[[ Data supplied, beginning ]]

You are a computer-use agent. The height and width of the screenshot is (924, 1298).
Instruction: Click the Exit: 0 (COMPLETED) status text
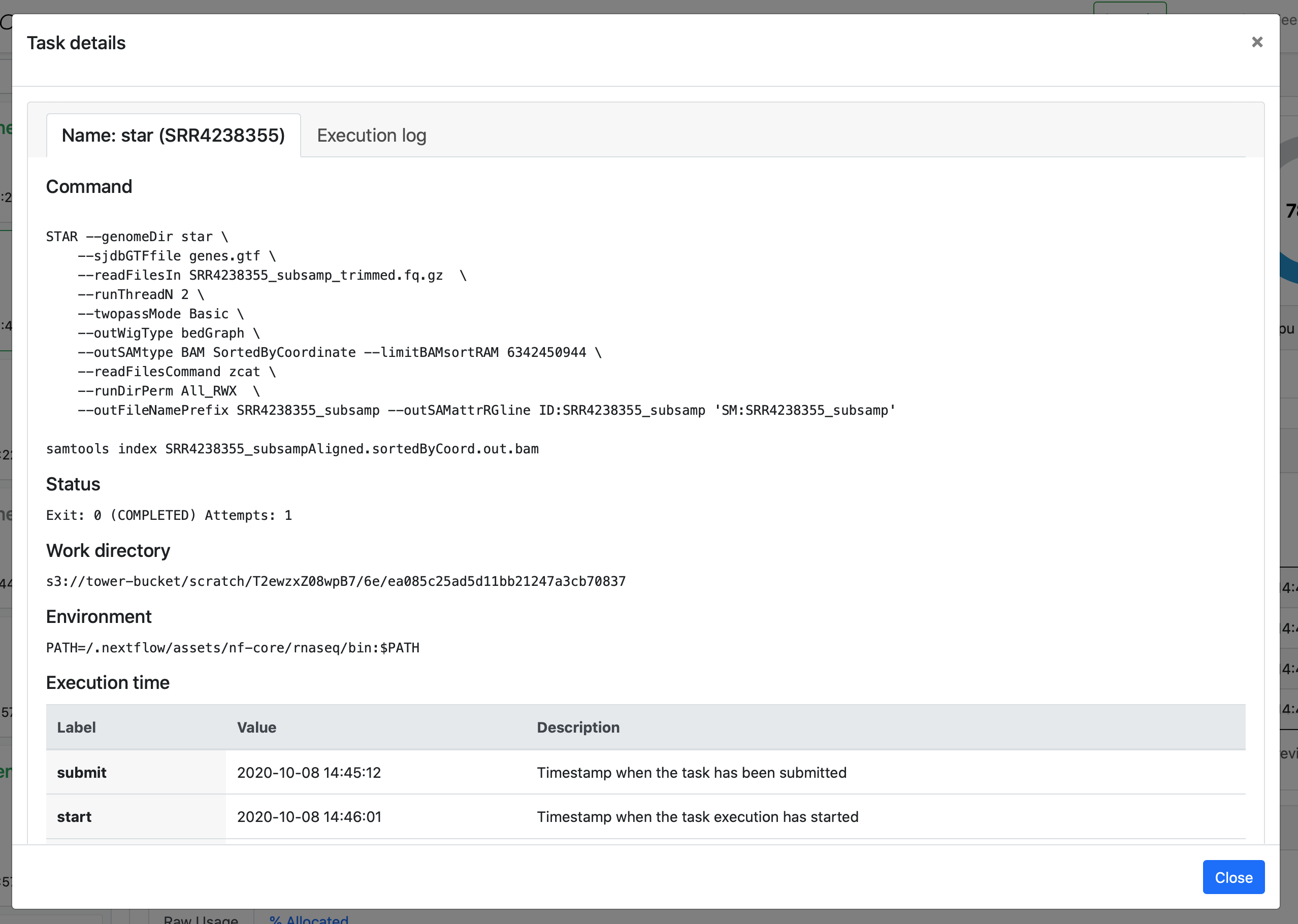pos(169,515)
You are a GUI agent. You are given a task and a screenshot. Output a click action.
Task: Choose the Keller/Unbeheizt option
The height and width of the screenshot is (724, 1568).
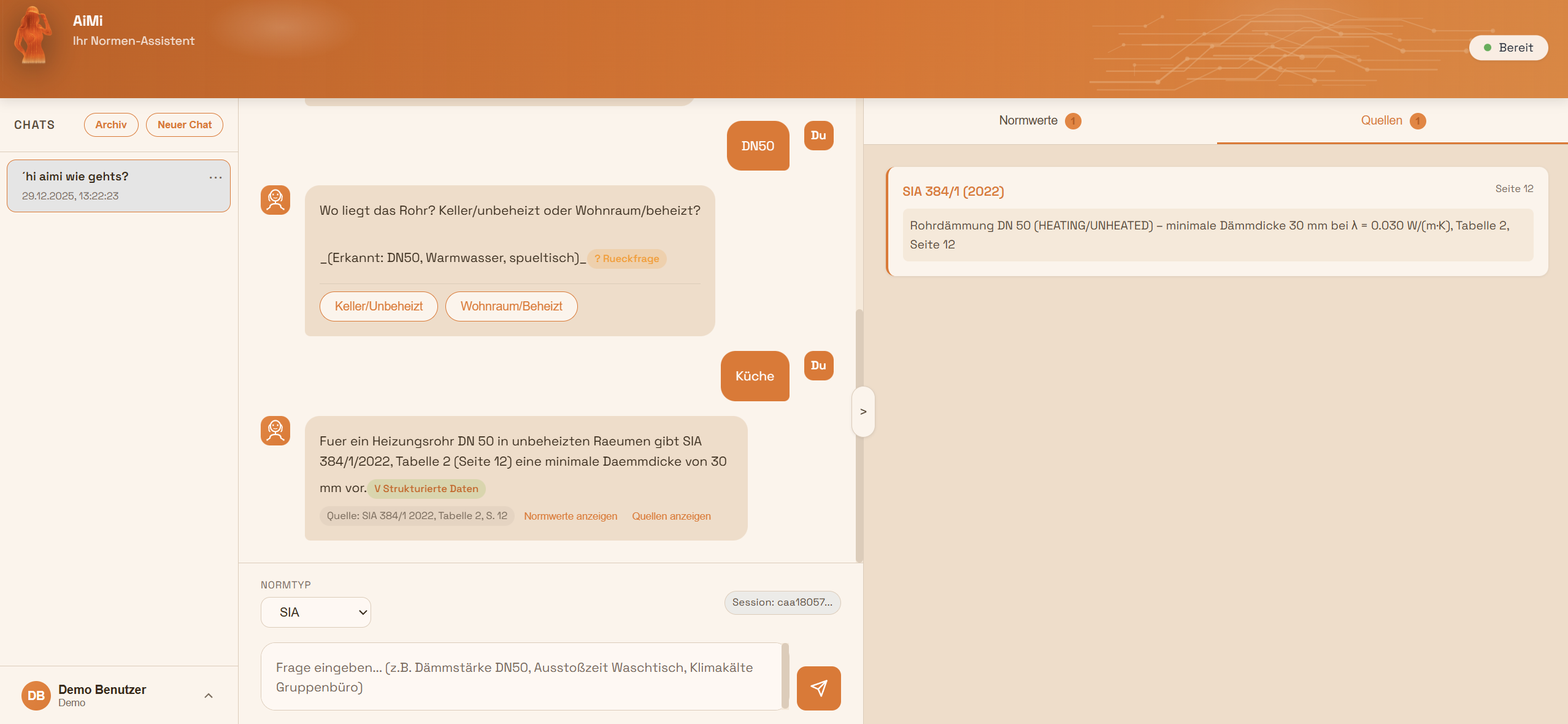[379, 306]
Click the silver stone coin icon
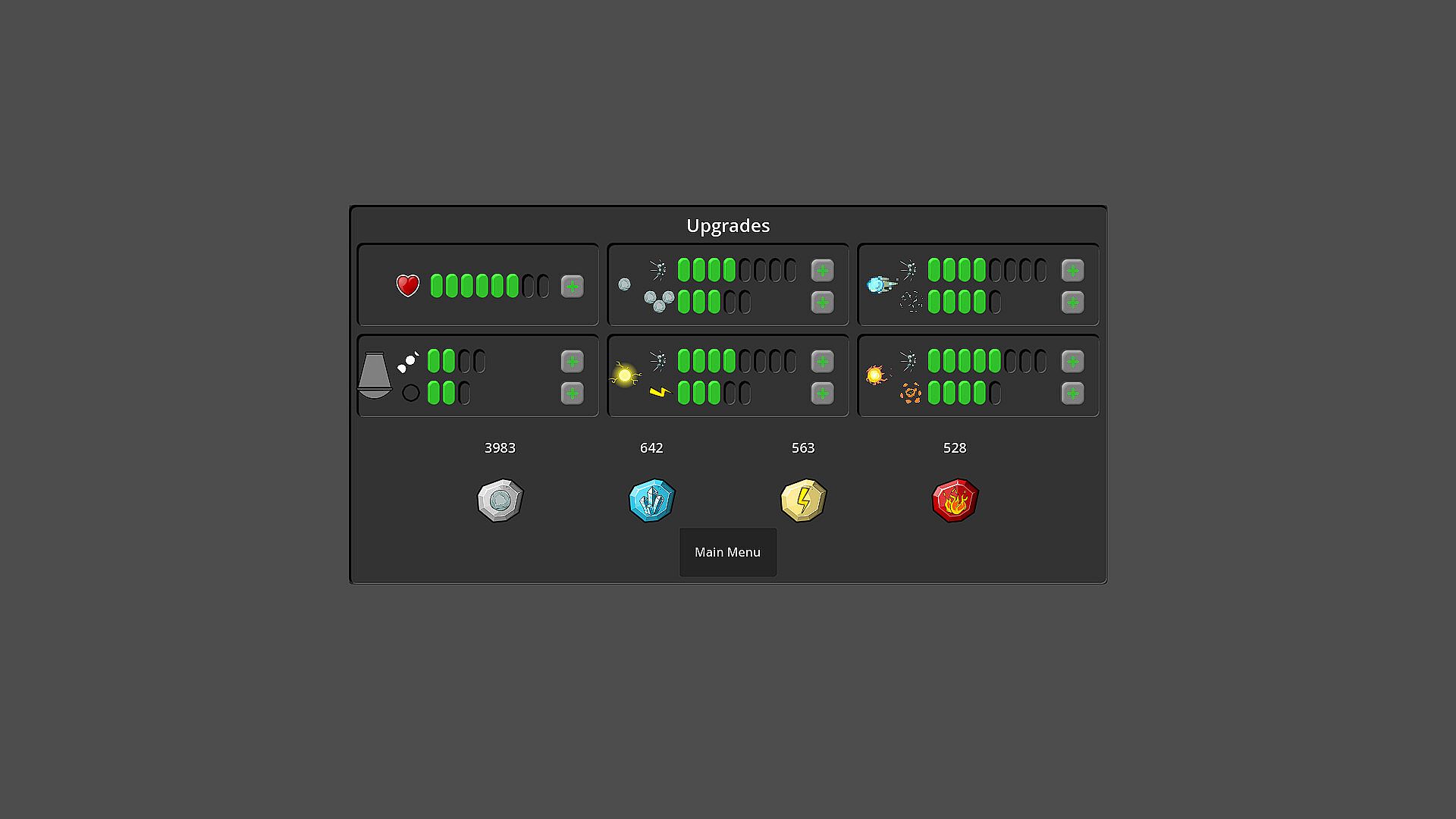 point(500,500)
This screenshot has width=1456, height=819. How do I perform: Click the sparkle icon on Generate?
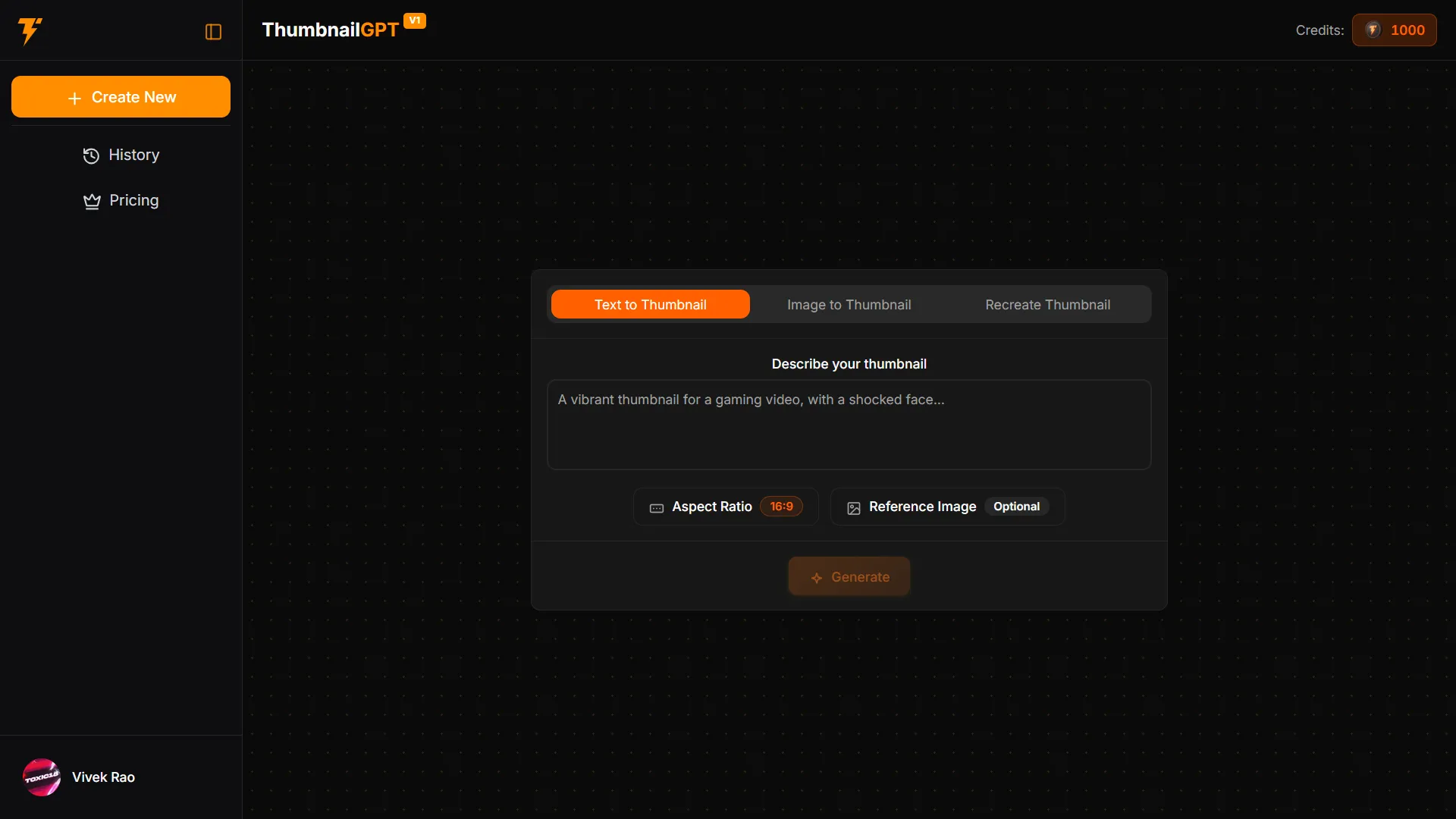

[[ Data supplied, end ]]

**Work request**
Would you copy out the material above exactly, without the pictures in it?

**Answer box**
You are a computer-use agent. The height and width of the screenshot is (924, 1298).
Instruction: Click the Exit: 0 (COMPLETED) status text
pos(169,515)
You are a GUI agent. You are given a task and a screenshot. Output a click action.
Task: Choose the Keller/Unbeheizt option
The height and width of the screenshot is (724, 1568).
[379, 306]
Click the silver stone coin icon
 point(500,500)
This screenshot has width=1456, height=819. How do I perform: Click the sparkle icon on Generate?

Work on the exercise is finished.